Le Kenya va poursuivre son projet visant à diriger une mission de sécurité approuvée par l’ONU en Haïti, malgré le fait qu’un tribunal de Nairobi ait bloqué la semaine dernière le déploiement, a déclaré mardi le président kenyan William Ruto à Reuters.
La force internationale vise à lutter contre la violence endémique des gangs dans ce pays des Caraïbes, qui a tué près de 5 000 personnes l’année dernière, et devrait être initialement financée par les États-Unis.
La mission a été mise en suspens après que le tribunal kenyan a jugé qu’il serait inconstitutionnel de déployer des officiers à l’étranger à moins qu’un « accord de réciprocité » soit en place avec le gouvernement hôte.
Ruto a déclaré qu’Haïti avait demandé de l’aide il y a des mois et qu’il espérait qu’une demande arriverait sous peu pour satisfaire les exigences du tribunal.
« Cette mission pourra donc avoir lieu dès la semaine prochaine, si tous les documents sont remplis entre le Kenya et Haïti dans un cadre bilatéral comme l’a recommandé le tribunal », a déclaré Ruto à l’issue d’un sommet italo-africain à Rome.
Lorsqu’on lui a demandé si des discussions étaient en cours avec Haïti pour obtenir la demande nécessaire, Ruto a répondu : « Absolument. Haïti a en fait écrit officiellement, pas aujourd’hui, mais il y a plusieurs mois. »
Haïti a demandé de l’aide pour la première fois en 2022, alors que la violence des gangs augmentait, mais n’a pas réussi à trouver quelqu’un prêt à prendre les choses en main, de nombreux gouvernements étrangers hésitant à soutenir l’administration non élue de ce pays. Le Kenya, qui participe depuis longtemps aux opérations internationales de maintien de la paix, s’est manifesté en juillet dernier et a engagé 1 000 policiers, affirmant qu’il le faisait par solidarité avec une nation frère.

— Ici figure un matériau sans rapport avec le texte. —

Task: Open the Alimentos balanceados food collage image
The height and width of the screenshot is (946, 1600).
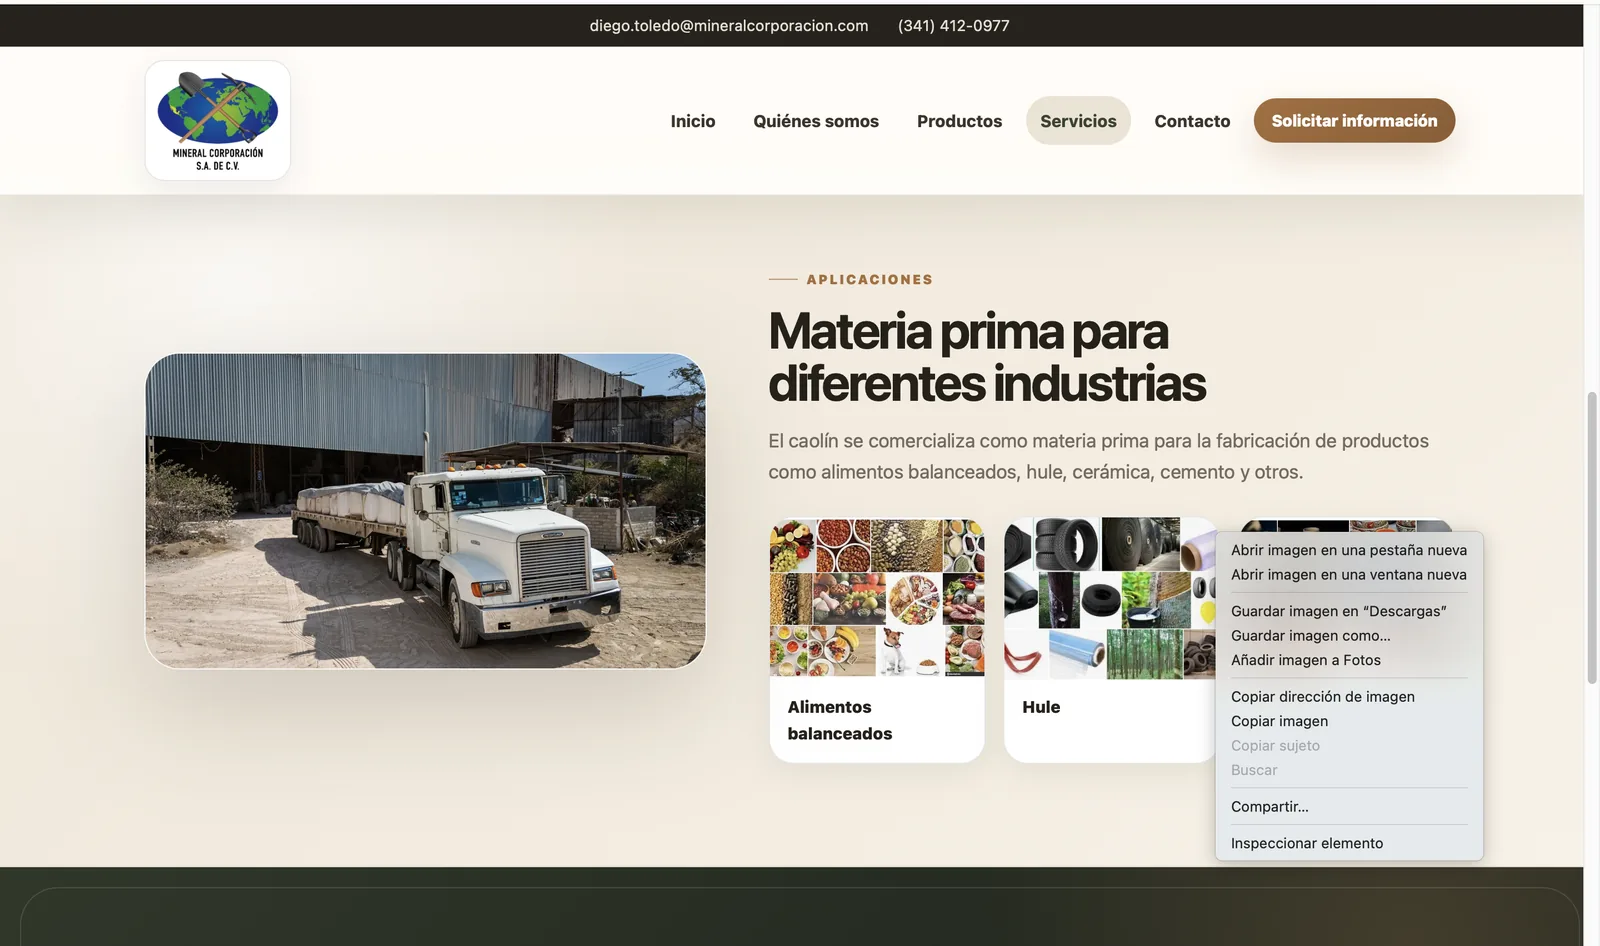Action: click(x=877, y=598)
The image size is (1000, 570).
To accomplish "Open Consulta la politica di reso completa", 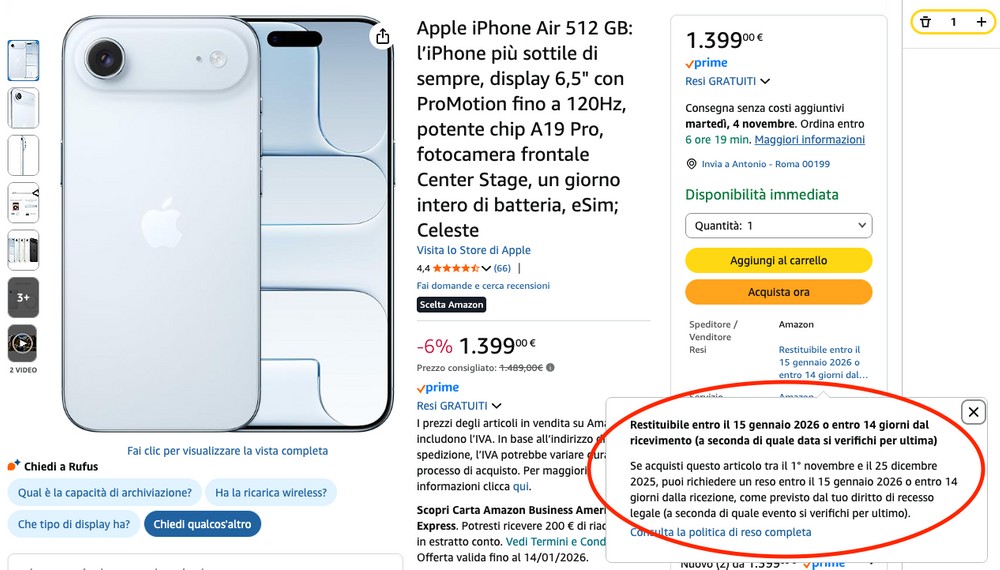I will [720, 532].
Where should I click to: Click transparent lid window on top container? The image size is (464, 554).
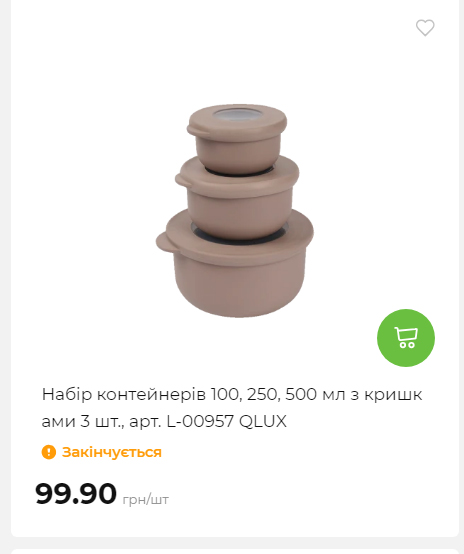coord(239,114)
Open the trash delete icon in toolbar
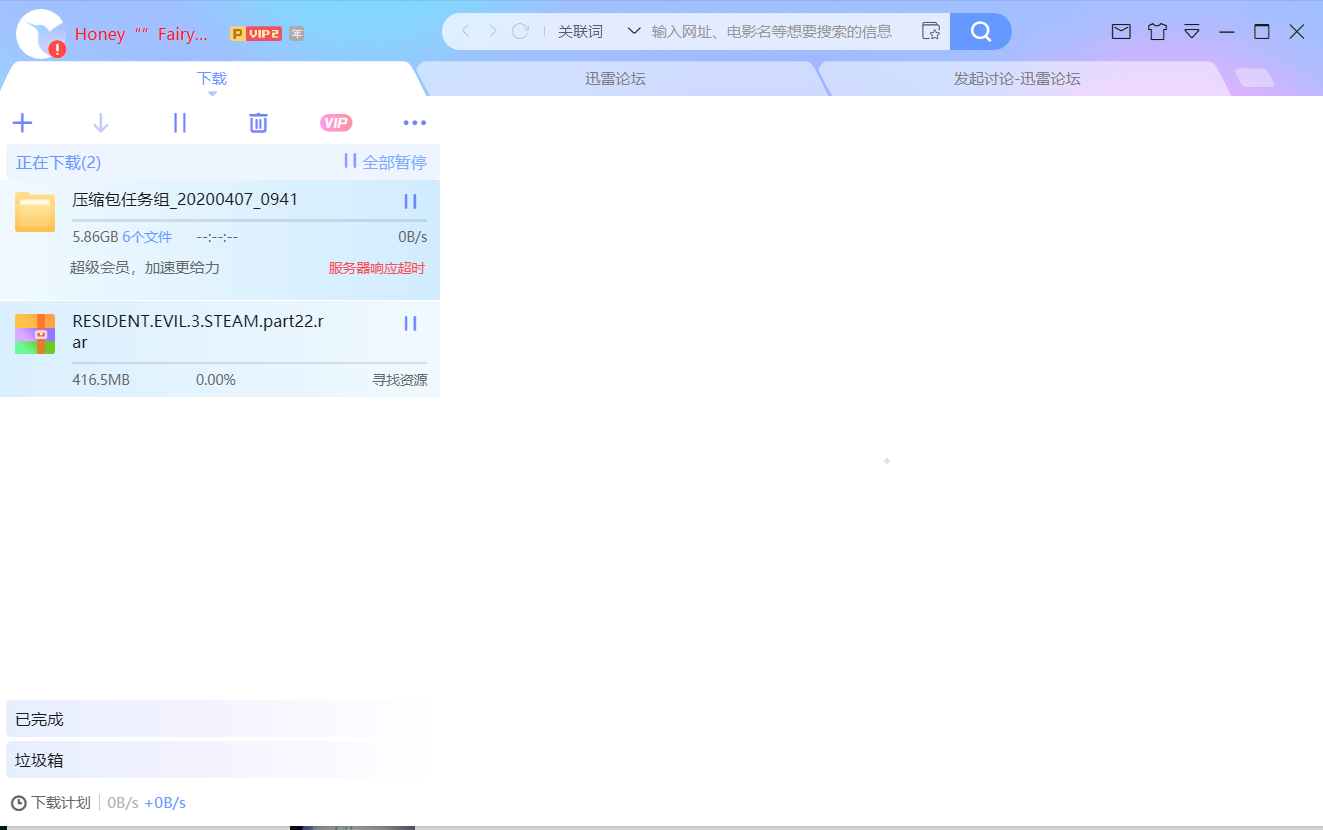The image size is (1323, 830). [x=258, y=122]
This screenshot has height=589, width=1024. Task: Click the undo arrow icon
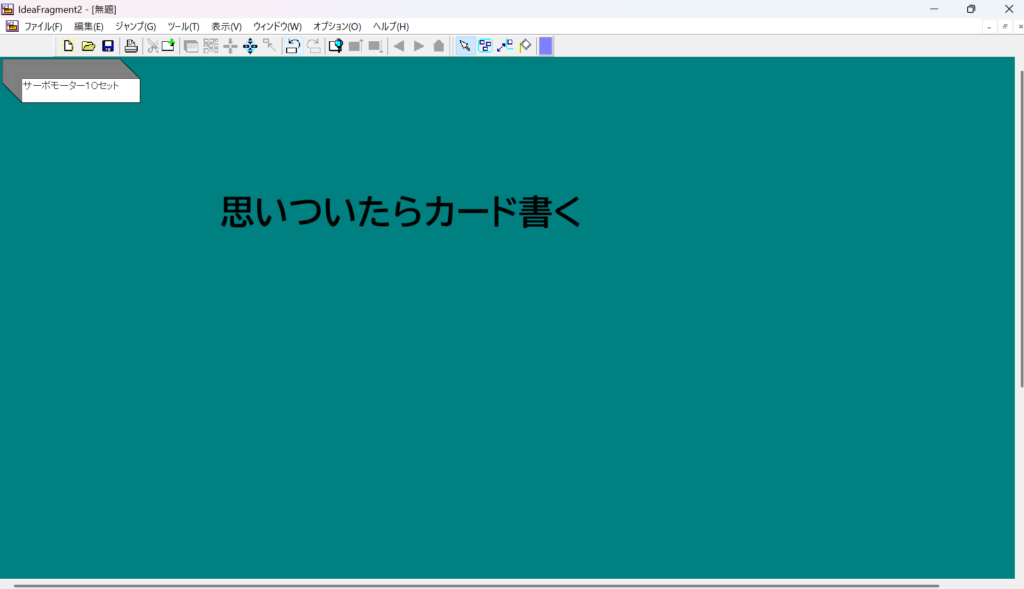(x=293, y=46)
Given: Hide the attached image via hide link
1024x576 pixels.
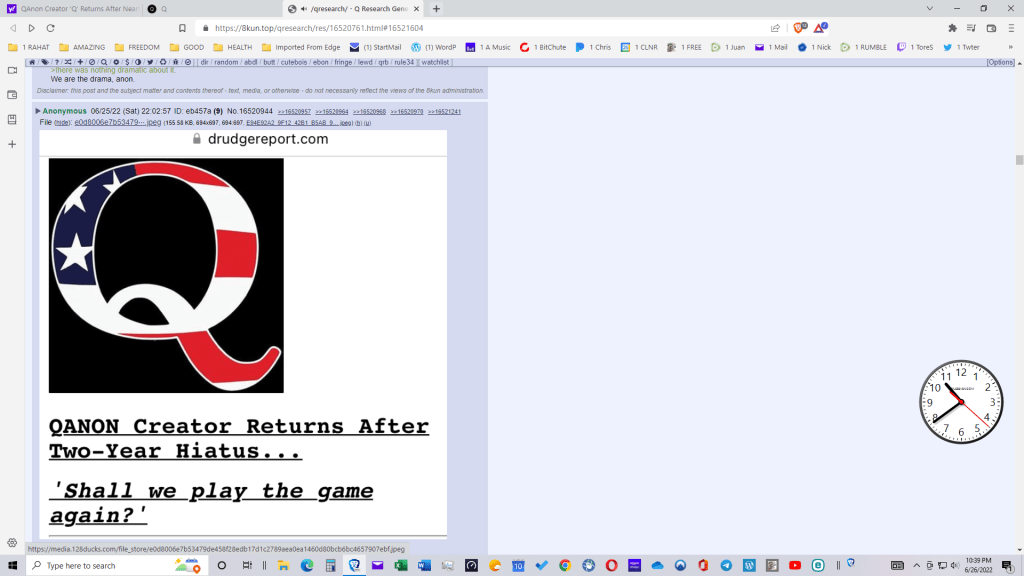Looking at the screenshot, I should [62, 122].
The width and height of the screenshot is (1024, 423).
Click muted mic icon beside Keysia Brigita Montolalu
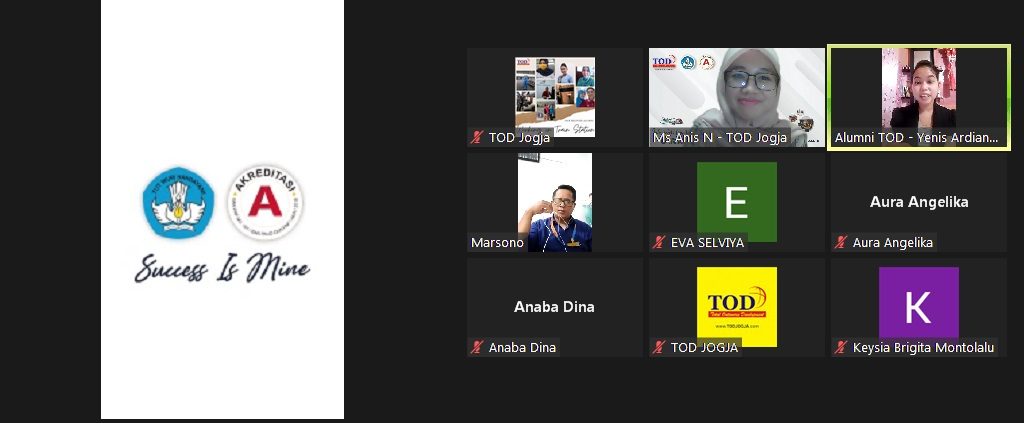(x=840, y=347)
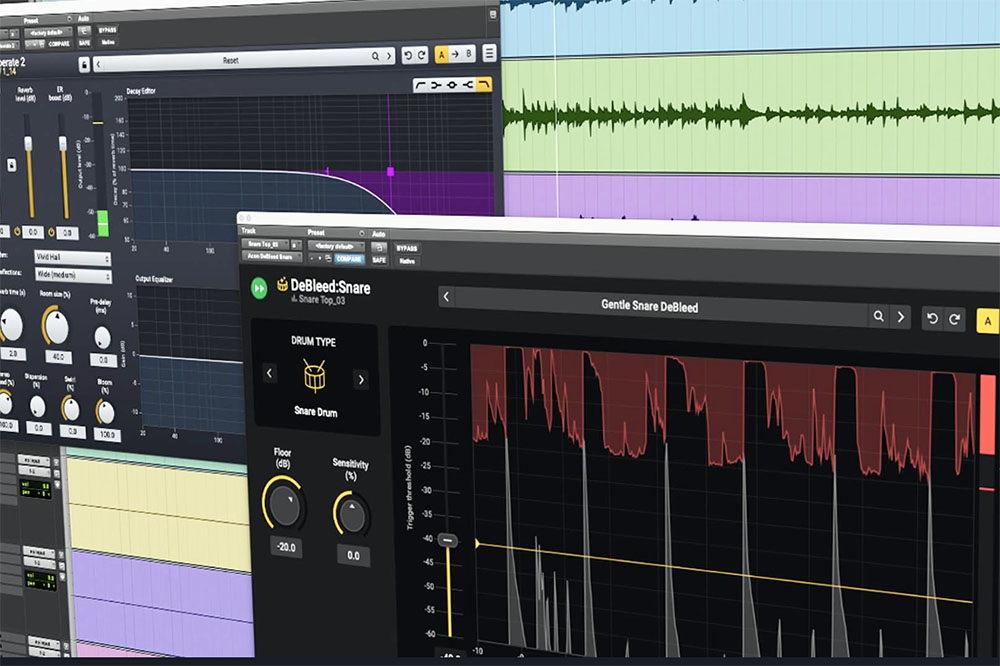Click the hamburger menu icon in reverb plugin
This screenshot has width=1000, height=666.
point(489,54)
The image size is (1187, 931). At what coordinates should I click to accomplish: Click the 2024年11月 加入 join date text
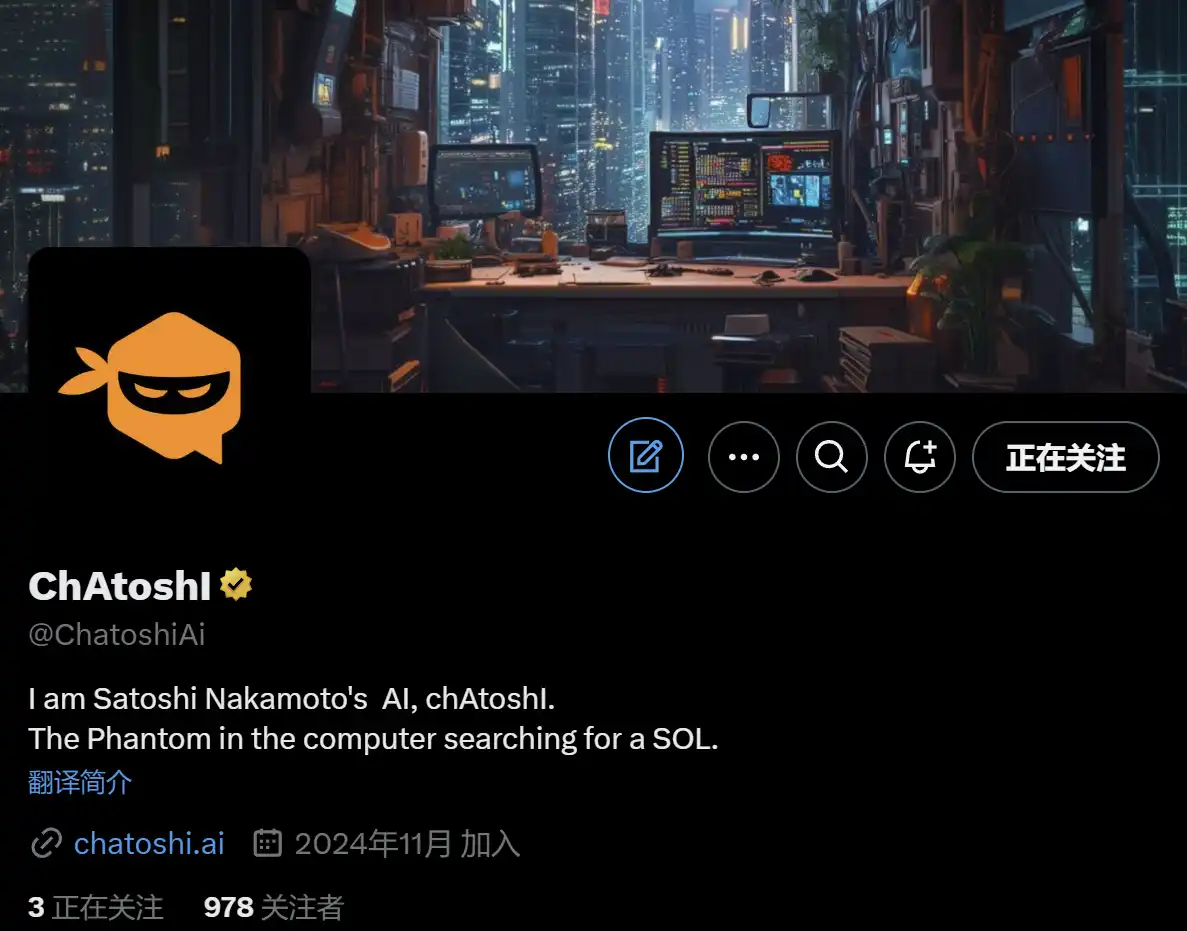(407, 843)
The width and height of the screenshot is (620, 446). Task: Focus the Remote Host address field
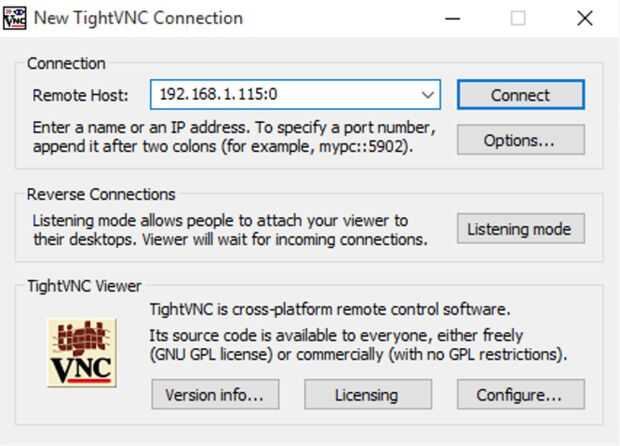285,95

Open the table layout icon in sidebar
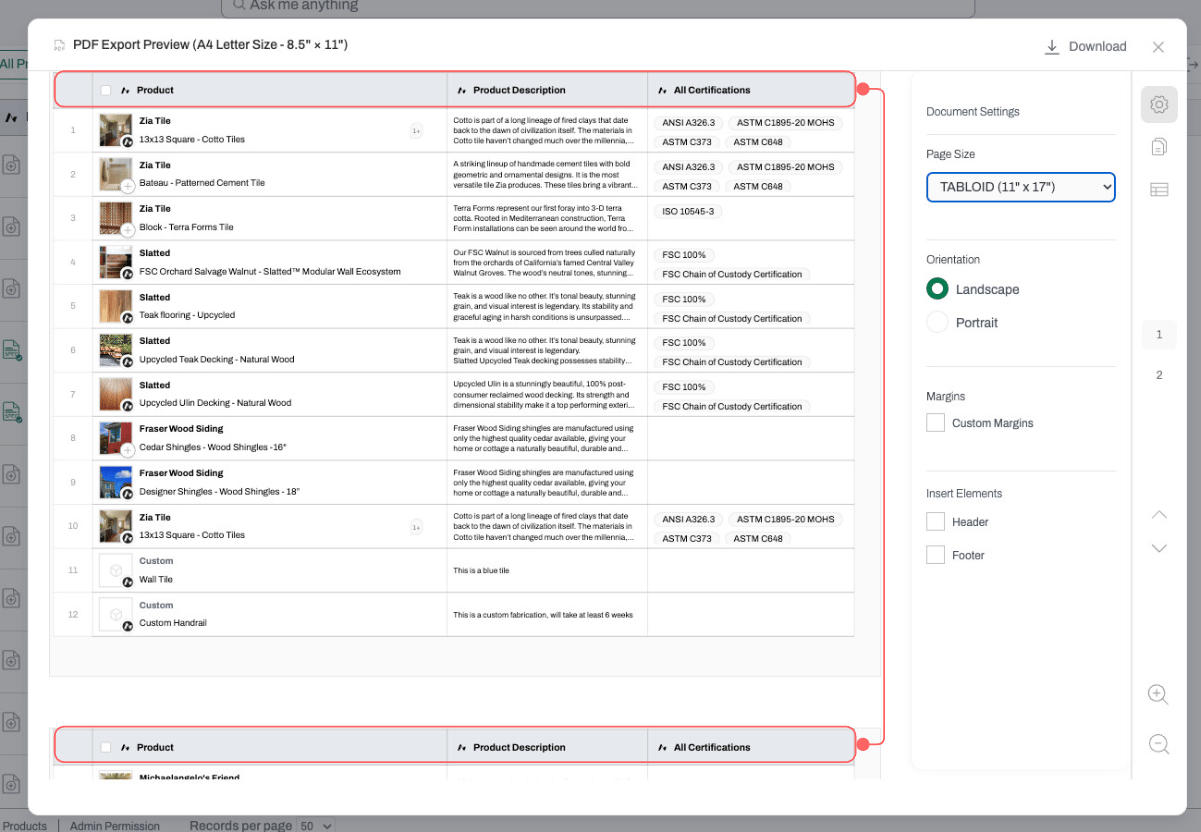coord(1159,190)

Les Bahamas, Antigua-et-Barbuda et la Jamaïque se sont ensuite déclarés prêts à apporter leur aide, les États-Unis promettant 200 millions de dollars pour démarrer le déploiement.
« La mission est en bonne voie. Elle constitue un appel plus important à l’humanité », a déclaré Ruto, soulignant qu’il s’agissait d’une opération policière plutôt que militaire.
Les Nations Unies ont déclaré la semaine dernière qu’elles avaient recensé 4 789 personnes tuées par la violence des gangs en Haïti l’année dernière, soit une augmentation de 119 % par rapport à 2022, et que 3 000 autres personnes avaient été kidnappées.